WP3: SPEECH SEGMENTATION AND ANNOTATION
- Objective 3.1 Evaluation of the existing speech segments/utterances in Slovene spoken language resources regarding their appropriateness as the basic units for analysis of speech on syntactic and semantic level.
- Objective 3.2 The analysis of different types of disfluencies in spoken text, creation of a disfluencies training corpus and experiments for automatic annotation of disfluencies.
- Objective 3.3 The development of a linguistic processing pipeline based on speech and transcription data (both manual and automatic) and linguistic annotation of the GOS 2.0 corpus.

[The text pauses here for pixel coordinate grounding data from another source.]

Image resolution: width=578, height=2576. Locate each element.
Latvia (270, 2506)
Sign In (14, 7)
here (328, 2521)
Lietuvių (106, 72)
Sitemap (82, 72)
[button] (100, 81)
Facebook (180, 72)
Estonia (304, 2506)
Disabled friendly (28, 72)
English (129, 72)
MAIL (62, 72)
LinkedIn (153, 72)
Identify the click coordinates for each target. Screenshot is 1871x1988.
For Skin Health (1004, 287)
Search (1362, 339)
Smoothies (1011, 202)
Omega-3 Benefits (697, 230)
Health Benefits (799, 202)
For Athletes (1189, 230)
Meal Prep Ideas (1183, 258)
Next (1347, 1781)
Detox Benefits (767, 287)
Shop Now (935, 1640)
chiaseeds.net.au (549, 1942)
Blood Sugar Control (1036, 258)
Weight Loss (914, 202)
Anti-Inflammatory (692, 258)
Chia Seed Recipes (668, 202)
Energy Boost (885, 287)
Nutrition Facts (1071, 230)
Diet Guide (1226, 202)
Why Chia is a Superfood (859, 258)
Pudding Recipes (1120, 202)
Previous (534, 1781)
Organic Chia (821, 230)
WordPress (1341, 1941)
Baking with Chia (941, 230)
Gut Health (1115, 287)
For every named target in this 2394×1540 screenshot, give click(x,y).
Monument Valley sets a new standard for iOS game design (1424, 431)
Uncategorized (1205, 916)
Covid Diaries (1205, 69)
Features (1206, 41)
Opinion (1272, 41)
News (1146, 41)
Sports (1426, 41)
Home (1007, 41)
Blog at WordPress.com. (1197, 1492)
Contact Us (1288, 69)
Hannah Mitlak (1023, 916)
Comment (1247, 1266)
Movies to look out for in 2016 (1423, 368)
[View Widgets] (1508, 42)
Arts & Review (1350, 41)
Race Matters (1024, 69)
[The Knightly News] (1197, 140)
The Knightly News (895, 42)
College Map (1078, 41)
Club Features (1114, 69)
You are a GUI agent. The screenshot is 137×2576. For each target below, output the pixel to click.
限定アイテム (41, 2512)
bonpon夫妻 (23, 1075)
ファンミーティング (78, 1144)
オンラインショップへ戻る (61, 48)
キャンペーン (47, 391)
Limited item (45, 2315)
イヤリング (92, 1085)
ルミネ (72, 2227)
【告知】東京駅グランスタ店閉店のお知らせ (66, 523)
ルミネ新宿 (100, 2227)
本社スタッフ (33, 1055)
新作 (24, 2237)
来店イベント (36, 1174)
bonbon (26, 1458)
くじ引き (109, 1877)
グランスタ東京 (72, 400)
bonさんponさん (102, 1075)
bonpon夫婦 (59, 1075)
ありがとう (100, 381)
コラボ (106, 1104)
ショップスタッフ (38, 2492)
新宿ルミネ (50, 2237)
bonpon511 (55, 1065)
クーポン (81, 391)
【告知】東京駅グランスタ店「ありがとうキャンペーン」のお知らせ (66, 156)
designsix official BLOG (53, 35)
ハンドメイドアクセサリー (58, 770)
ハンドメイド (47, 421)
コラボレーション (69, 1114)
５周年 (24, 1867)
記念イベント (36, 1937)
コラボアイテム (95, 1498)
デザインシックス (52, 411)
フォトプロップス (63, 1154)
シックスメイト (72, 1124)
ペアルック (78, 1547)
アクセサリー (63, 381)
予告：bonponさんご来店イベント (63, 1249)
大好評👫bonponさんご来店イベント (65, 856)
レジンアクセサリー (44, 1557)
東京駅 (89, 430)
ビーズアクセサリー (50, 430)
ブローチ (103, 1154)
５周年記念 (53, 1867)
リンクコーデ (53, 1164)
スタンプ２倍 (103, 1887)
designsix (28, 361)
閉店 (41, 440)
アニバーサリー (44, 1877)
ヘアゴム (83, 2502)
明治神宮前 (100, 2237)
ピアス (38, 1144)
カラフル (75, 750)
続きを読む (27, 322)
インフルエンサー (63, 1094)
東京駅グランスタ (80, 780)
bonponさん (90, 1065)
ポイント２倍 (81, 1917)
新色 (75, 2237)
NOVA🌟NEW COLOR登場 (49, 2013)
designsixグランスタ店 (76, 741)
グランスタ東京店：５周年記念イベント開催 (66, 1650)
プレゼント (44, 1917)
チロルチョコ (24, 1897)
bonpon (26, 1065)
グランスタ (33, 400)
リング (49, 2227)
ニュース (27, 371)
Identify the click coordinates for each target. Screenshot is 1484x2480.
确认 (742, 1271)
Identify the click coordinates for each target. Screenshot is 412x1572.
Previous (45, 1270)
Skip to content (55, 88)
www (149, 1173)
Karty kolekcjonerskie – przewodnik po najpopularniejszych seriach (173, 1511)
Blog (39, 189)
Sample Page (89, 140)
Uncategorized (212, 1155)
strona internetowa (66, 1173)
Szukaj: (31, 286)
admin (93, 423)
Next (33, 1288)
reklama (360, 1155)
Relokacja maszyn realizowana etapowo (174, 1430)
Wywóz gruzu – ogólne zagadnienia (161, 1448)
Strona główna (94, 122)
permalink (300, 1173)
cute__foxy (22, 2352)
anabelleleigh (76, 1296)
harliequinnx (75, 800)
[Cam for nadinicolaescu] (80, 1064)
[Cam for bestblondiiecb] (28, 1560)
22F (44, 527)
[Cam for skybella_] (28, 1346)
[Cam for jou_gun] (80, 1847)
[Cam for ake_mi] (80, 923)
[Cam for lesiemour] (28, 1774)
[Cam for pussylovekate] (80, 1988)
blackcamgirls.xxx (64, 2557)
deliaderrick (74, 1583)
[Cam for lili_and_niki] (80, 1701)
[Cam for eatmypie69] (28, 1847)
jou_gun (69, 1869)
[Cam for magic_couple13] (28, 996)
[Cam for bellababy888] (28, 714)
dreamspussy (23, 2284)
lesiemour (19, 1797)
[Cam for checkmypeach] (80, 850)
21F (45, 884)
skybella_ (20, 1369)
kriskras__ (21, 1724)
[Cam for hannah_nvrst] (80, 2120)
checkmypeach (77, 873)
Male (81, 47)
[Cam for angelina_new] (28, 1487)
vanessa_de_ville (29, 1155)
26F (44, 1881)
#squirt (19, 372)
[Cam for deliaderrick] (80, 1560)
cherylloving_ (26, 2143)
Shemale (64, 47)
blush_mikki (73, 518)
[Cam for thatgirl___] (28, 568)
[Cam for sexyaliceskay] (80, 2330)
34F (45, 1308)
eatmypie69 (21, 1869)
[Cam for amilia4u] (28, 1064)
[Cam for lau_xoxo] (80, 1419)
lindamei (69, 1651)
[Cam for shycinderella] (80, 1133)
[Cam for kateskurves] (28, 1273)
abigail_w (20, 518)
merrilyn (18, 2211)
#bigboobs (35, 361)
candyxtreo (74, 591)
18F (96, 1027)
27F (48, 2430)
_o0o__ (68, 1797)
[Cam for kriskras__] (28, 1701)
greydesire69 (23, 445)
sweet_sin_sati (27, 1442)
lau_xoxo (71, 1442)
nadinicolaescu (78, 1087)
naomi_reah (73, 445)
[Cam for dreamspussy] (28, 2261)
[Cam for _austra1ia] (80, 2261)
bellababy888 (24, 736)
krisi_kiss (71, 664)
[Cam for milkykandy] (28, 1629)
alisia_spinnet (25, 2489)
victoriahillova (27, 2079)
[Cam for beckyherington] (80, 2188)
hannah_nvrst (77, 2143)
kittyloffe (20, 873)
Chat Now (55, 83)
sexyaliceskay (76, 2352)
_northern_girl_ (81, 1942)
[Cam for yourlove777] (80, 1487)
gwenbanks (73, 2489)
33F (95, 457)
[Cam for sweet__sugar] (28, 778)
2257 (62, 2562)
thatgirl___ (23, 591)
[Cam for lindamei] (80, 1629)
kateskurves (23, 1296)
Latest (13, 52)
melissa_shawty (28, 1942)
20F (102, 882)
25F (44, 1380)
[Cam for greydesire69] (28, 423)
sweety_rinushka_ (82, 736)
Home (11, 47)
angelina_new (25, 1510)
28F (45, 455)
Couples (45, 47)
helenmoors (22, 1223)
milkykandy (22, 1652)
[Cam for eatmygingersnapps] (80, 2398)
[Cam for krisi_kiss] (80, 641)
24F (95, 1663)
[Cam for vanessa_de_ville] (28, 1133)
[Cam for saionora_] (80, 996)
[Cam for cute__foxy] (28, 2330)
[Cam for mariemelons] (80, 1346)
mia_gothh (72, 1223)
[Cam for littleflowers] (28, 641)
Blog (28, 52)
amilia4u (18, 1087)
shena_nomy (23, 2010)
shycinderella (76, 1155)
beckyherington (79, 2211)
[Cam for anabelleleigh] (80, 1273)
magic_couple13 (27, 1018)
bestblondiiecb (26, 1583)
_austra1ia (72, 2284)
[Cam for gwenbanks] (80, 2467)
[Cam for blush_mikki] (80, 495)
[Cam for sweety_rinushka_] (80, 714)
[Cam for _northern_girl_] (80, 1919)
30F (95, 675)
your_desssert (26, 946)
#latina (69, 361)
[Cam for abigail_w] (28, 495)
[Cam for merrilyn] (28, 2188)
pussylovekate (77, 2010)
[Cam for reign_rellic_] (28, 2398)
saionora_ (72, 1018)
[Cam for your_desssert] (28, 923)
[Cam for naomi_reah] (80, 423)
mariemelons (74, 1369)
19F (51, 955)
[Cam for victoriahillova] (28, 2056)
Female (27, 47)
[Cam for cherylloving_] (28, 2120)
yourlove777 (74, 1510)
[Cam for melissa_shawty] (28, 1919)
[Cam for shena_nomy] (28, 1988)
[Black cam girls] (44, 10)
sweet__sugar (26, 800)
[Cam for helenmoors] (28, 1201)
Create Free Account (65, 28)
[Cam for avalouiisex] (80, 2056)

- Objective 3.4 Evaluation of the GORDAN dialogue act annotation scheme, its adjustment to the ISO 24617-2 Standard and creation of the training corpus with dialogue acts` annotations.
WP4: SPOKEN LEXIS
- Objective 4.1 The evaluation of existing information on spoken Slovene in the Sloleks lexicon, and the creation of linguistically sound guidelines for the inclusion of (non-standard) spoken data in Sloleks, comparable with machine-readable lexicons for other languages.
- Objective 4.2 Analysis of existing semantic information included in lexicographic resources for Slovene from the perspective of spoken Slovene, together with the analysis of the complementary spoken corpus data, and exploration of the principles of inclusion of the findings in lexicographic resources.